Combining courses from a variety of academic programs, Marist College began offering a new minor this school year.
Anaiya Bobo is studying communications at Marist. She was preparing to graduate a full two years early without a minor until the social justice minor was brought to her attention.
“I’m of the wholehearted belief that social justice, having an understanding of and awareness of social justice issues, is becoming less and less of an optional thing and more and more of a necessary thing,” Bobo said.
What You Need To Know
- Combining courses from a variety of academic programs, Marist College began offering social justice as a new minor this school year
- To complete the minor, students must take 18 credits, amounting to six courses
- Course topics range from social inequalities and social identities to social structure and social change
- The goal is to teach students to make an impact wherever they may go
Addrain Conyers and Steven Garabedian are co-directors of the social justice minor. They began working on developing it before COVID-19 shut down the campus.

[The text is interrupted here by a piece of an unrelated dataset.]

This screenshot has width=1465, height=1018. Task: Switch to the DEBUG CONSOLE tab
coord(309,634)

“It just helps them open up. It gives them a different purview of society, helps them think about issues that they didn’t think about before, helps them think about identities they didn't think about before and not just their own, so I think there's a lot of value,” Conyers said.

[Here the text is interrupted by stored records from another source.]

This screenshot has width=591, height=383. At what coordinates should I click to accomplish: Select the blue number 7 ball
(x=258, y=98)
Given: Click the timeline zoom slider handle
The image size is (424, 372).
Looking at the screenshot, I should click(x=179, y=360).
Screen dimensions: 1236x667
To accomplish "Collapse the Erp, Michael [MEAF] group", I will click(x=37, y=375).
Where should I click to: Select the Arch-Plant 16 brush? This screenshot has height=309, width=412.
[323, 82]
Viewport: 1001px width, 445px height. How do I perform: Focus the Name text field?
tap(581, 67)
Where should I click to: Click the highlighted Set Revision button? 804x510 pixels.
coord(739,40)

To complete the minor, students must take 18 credits, amounting to six courses. Course topics range from social inequalities and social identities to social structure and social change.

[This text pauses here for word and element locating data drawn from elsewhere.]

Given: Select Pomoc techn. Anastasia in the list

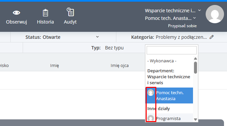Looking at the screenshot, I should [x=169, y=95].
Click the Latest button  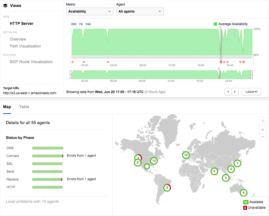click(251, 92)
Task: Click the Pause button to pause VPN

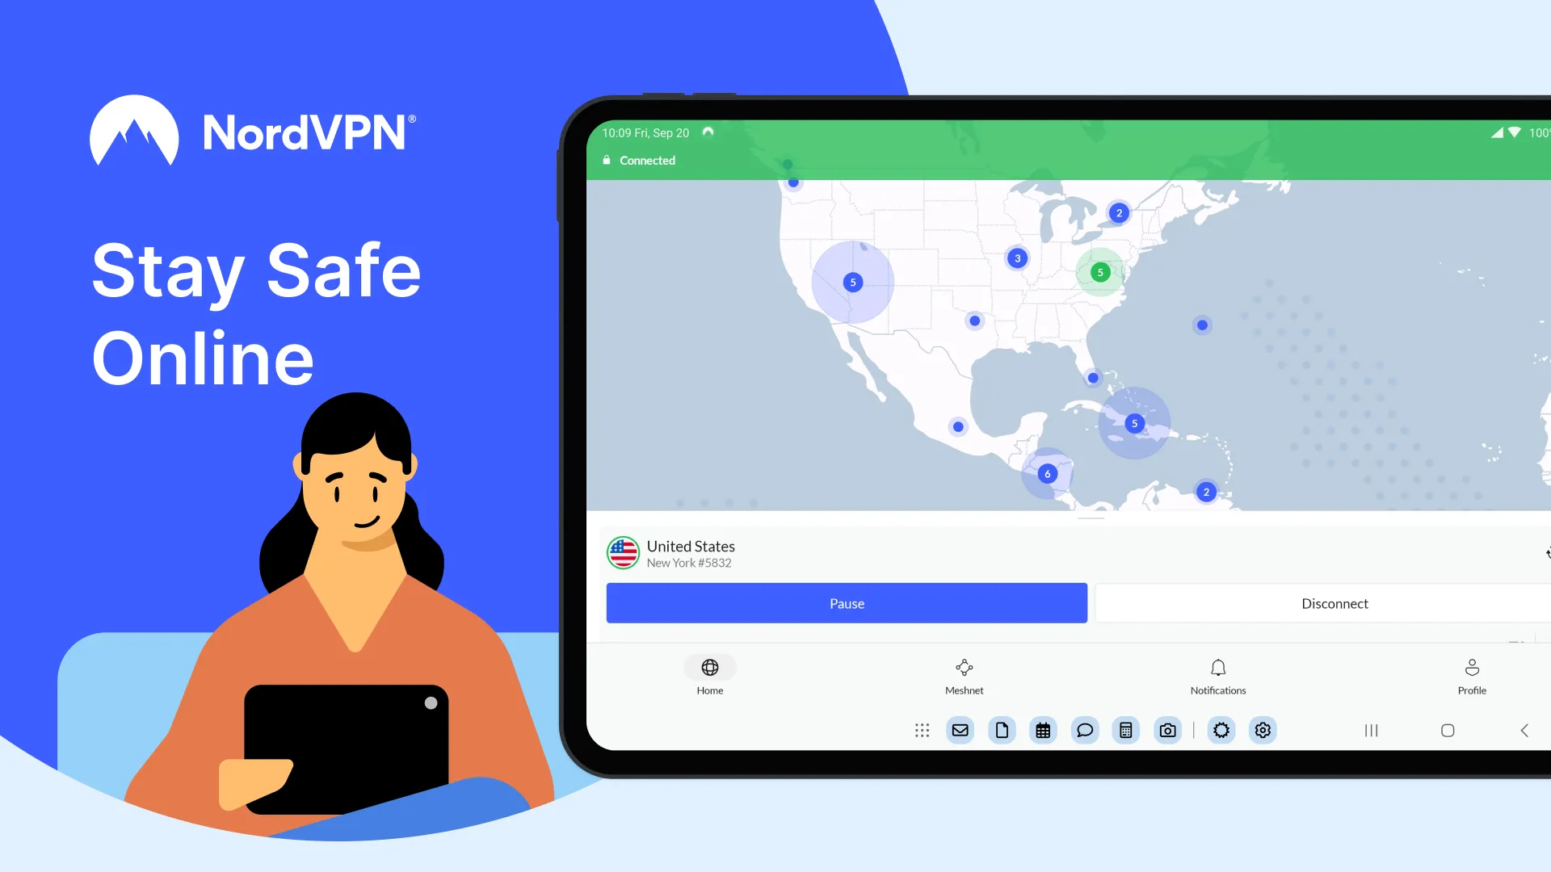Action: coord(847,602)
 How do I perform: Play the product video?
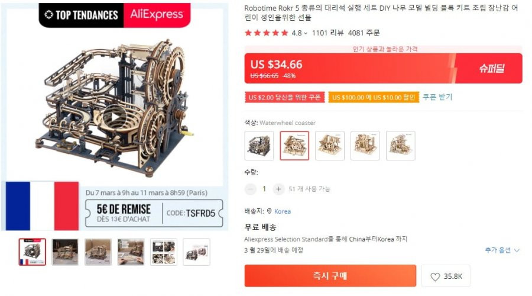point(115,118)

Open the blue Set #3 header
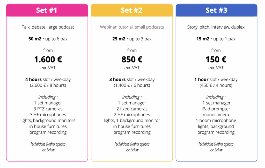point(216,10)
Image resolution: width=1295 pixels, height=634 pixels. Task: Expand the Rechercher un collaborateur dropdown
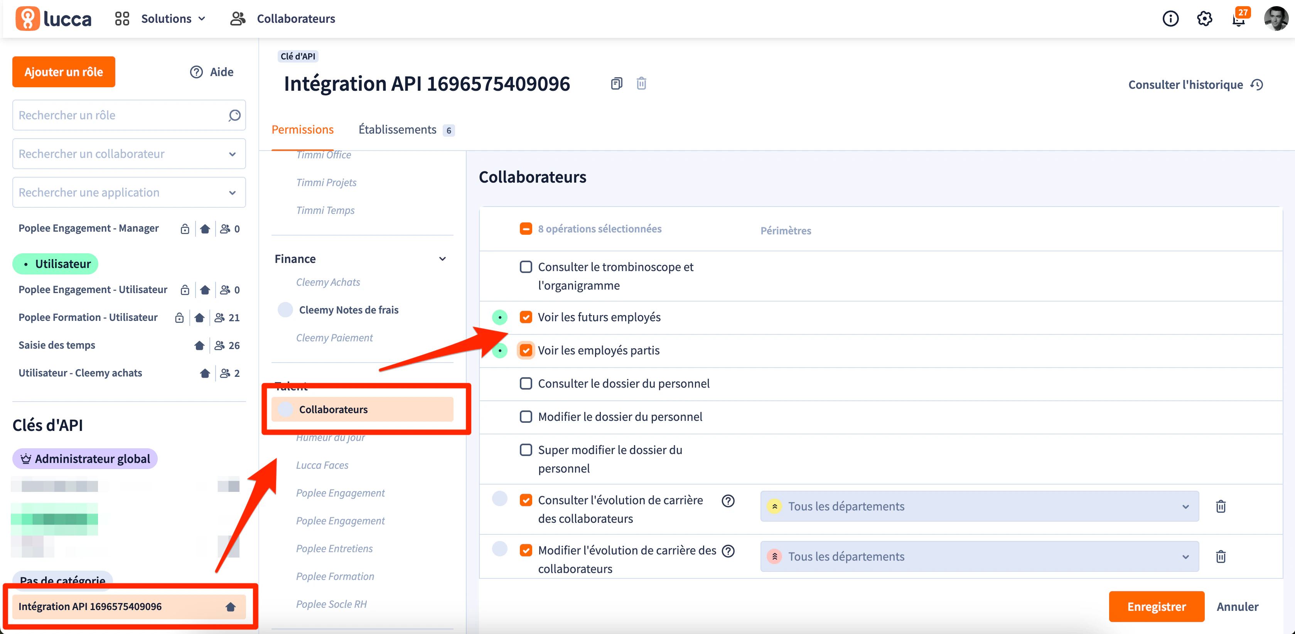pyautogui.click(x=232, y=154)
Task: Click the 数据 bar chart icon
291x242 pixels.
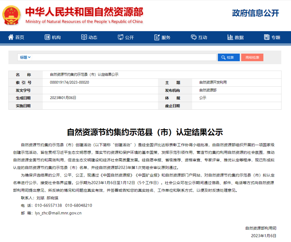Action: [x=230, y=37]
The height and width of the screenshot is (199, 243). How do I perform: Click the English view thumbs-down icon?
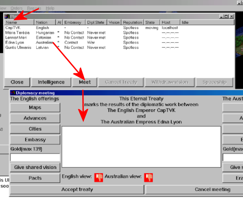click(99, 177)
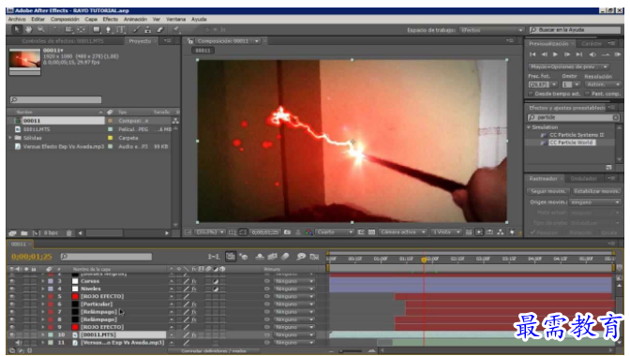Click the red swatch of [ROJO EFECTO] layer 5
Screen dimensions: 630x356
point(75,297)
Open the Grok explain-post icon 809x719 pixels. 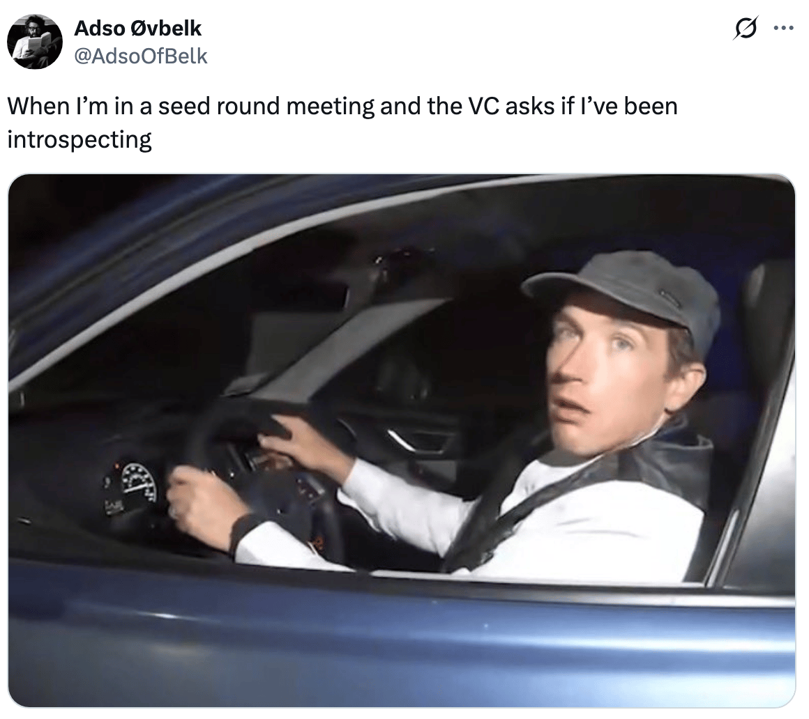tap(746, 29)

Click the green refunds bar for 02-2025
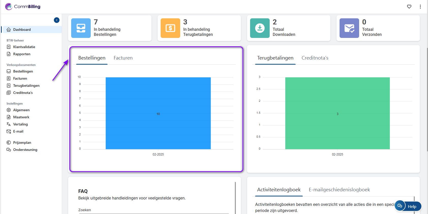coord(337,113)
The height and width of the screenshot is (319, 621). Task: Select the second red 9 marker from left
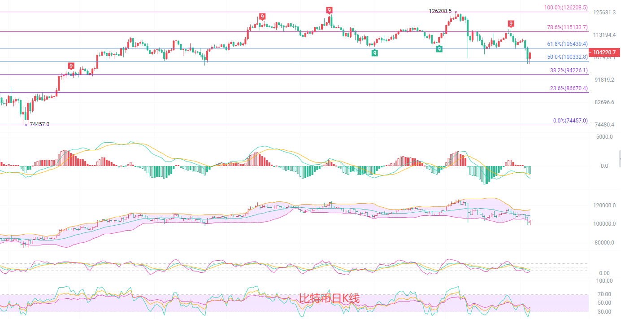[262, 17]
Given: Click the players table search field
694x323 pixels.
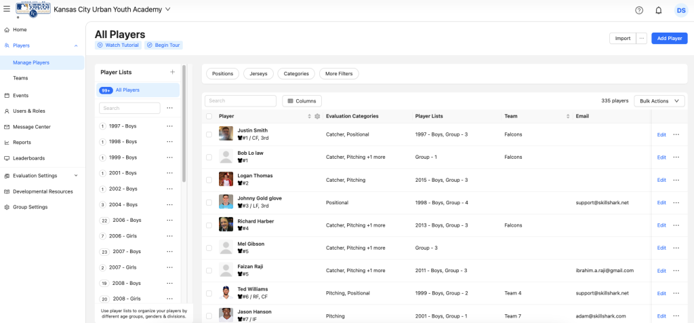Looking at the screenshot, I should [241, 101].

“I think students feel the weight of history on them, but they don't feel trapped by that history,” Garabedian said. “They want to learn that history, and many do not feel defensive. They feel like they want to move forward.”
The goal is to teach students to make an impact wherever they may go.
“I feel very, very lucky and privileged,” Bobo said. “I think that this minor is going to equip me with the knowledge that I need to become a better, well-rounded citizen and just a well-rounded person living in America, a well-rounded student living in America, and that is naturally going to pair so well with whatever career that I go into.”
Many other public and private colleges and universities in New York and beyond have social justice programs. The co-directors said Marist’s is just beginning, and they hope it continues to grow.